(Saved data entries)
————

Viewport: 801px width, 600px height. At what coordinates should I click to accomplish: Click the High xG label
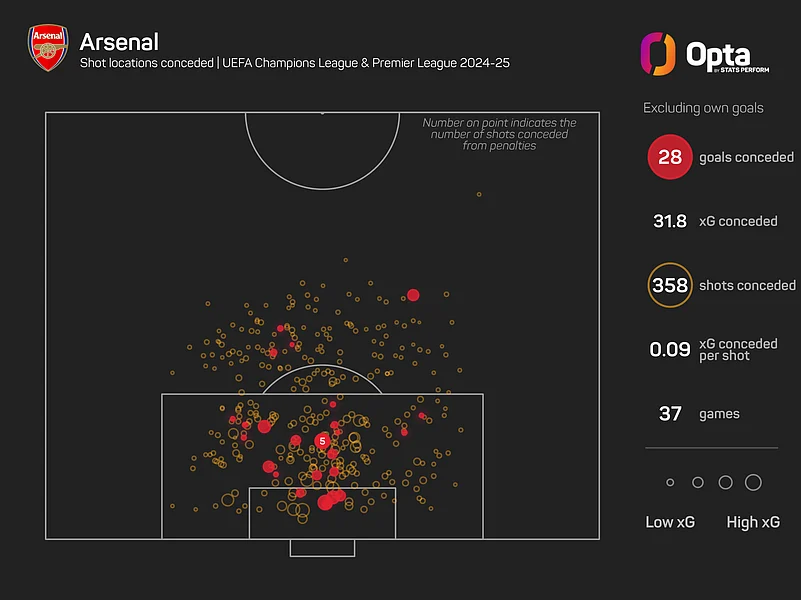[x=753, y=522]
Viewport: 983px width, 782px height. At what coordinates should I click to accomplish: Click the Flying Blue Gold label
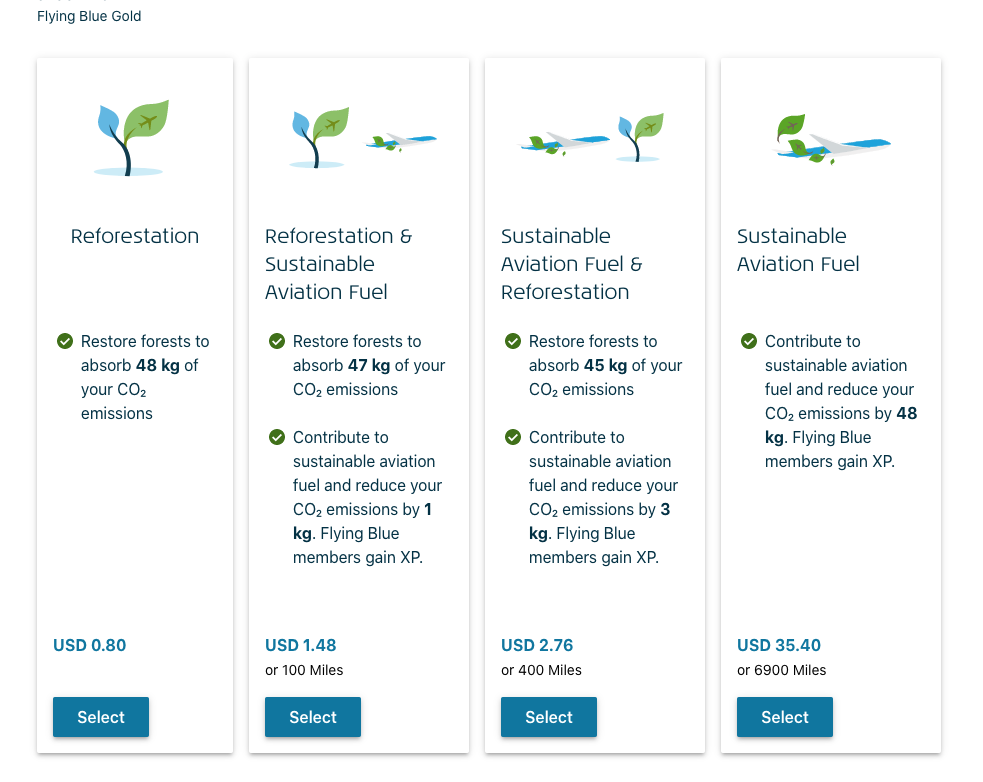point(89,16)
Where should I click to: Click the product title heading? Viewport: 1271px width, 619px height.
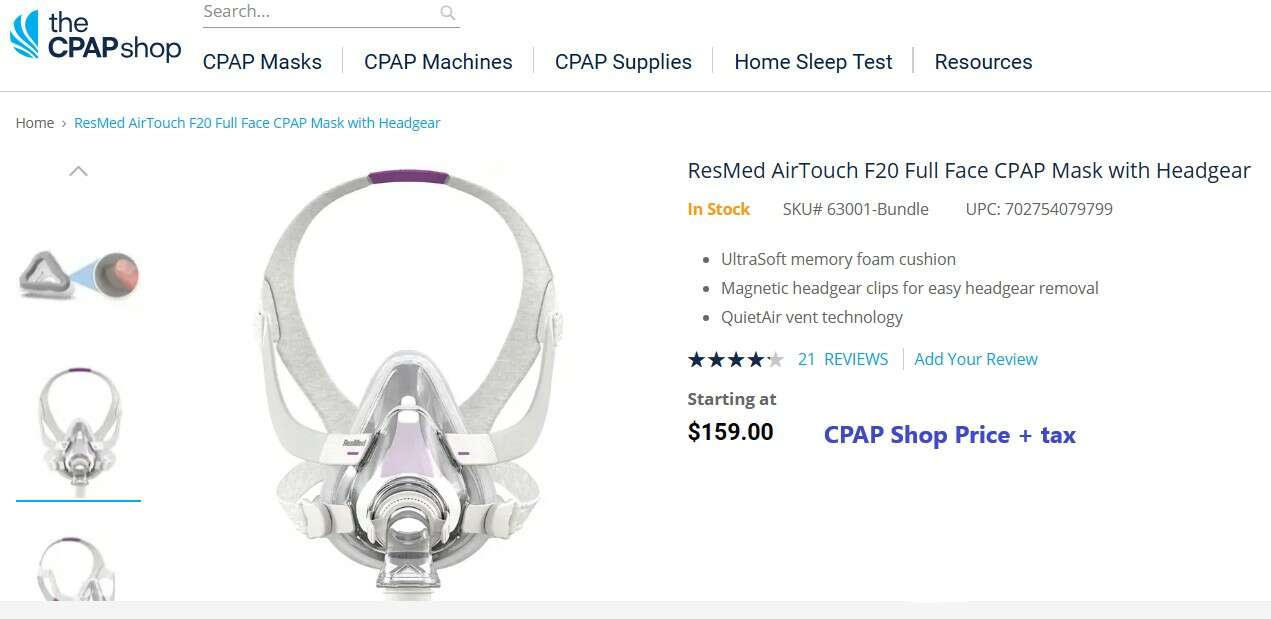click(968, 171)
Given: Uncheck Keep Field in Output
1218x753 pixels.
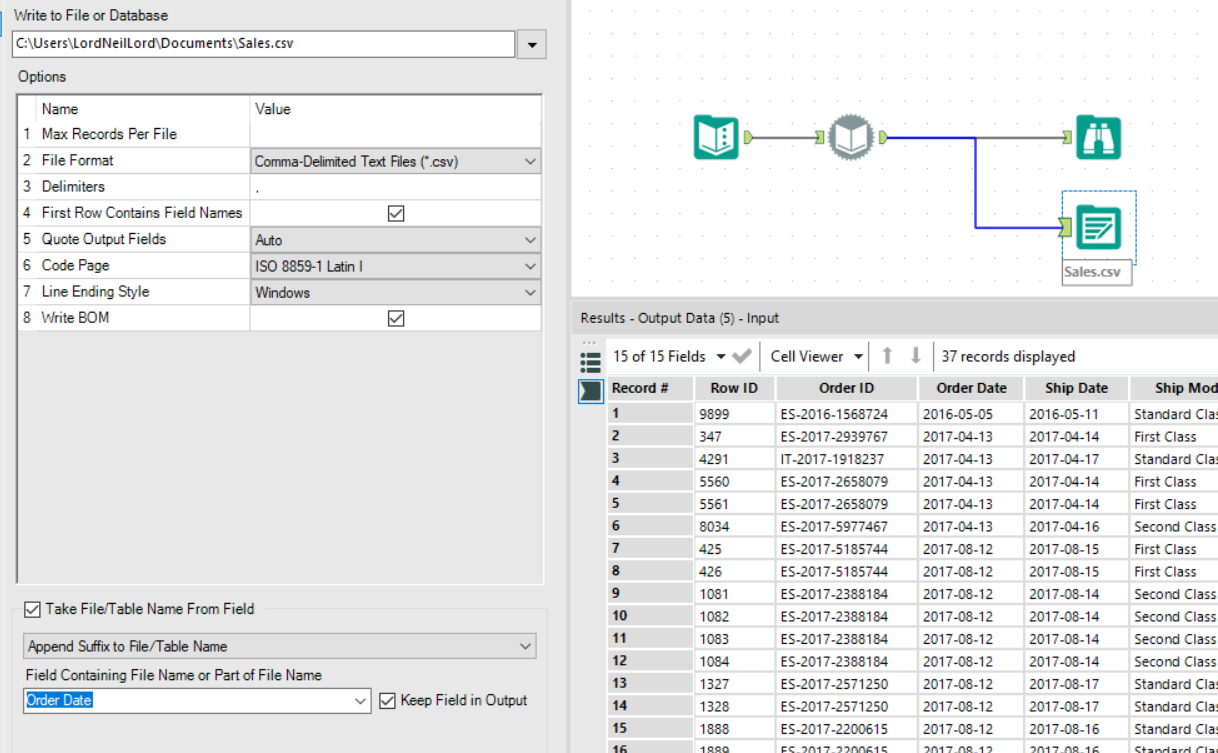Looking at the screenshot, I should tap(389, 700).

————

__DIRECTIONS FOR THIS TASK__. Pictures excluded, set down all the entries exactly.

__EXERCISE RESPONSE__.
Viewport: 801px width, 600px height. At what coordinates should I click to accomplish: Click the High xG label
[x=753, y=522]
Viewport: 983px width, 782px height. At what coordinates should I click to accomplish: Click the Flying Blue Gold label
point(89,16)
Where should I click to: Click the product title heading? Viewport: 1271px width, 619px height.
click(968, 171)
Given: Uncheck Keep Field in Output
1218x753 pixels.
Looking at the screenshot, I should tap(389, 700).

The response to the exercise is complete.